Born on 17 December 1944, Hill was raised in Manchester’s Blackley district by a miner father and cook mother. After false starts training to be a quantity surveyor and a teacher, he was persuaded to enrol at the Manchester Polytechnic School of Drama by Mike Leigh, who would afford Hill his TV debut in Hard Labour (1973). Following a two-year stint at Liverpool’s Everyman Theatre, he came south and made his mark as Gratus in the BBC’s I, Claudius (1976) and as Peter Vaughan’s short-fused son, Vin, in ITV’s Clapham crime series Fox (1980).

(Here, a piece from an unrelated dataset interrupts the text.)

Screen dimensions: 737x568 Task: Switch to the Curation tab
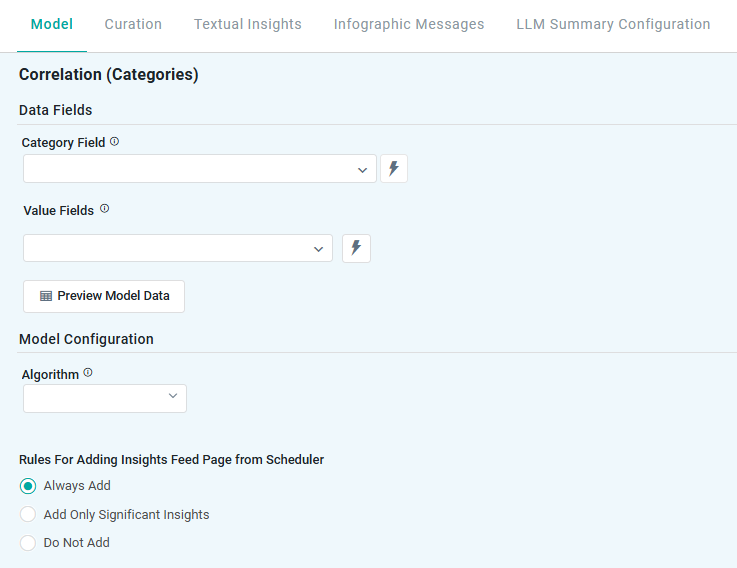(133, 24)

In the Year of Yosser, Hill also took the minor role of Sergeant Putnam in Richard Attenborough’s Gandhi (1982). It would be the first of three Best Picture winners in which he appeared, with James Cameron’s Titanic (1997) and Peter Jackson’s The Lord of the Rings: The Return of the King (2003) amassing 30 Oscars between them. As Captain Edward Smith, the white-bearded Hill maintained an air of helpless dignity as his ship strikes an iceberg, while as King Théoden of Rohan (who was also pivotal to The Two Towers, 2002) he overcame doubts that he could defeat Sauron to recover his strength, after being placed under a debilitating spell, and valiantly lead his forces against the Orcish armies.
So iconic are these roles that it’s easy to forget that Hill was a versatile actor with 130 screen credits to his name. He could hold his own as the Duke of York in all three parts of the BBC Television Shakespeare take on Henry VI (1983), while also making a menacing Magwitch in the BBC’s 1999 version of Great Expectations. He could exude authority as the narrator of documentaries like Wild China (2008), camp it up with Victoria Wood as William III and Mary II in The League of Gentlemen’s Apocalypse (2005), and show the nicer side of zombies as Judge Nathaniel Hopkins in the Disney stop-motion ParaNorman (2012).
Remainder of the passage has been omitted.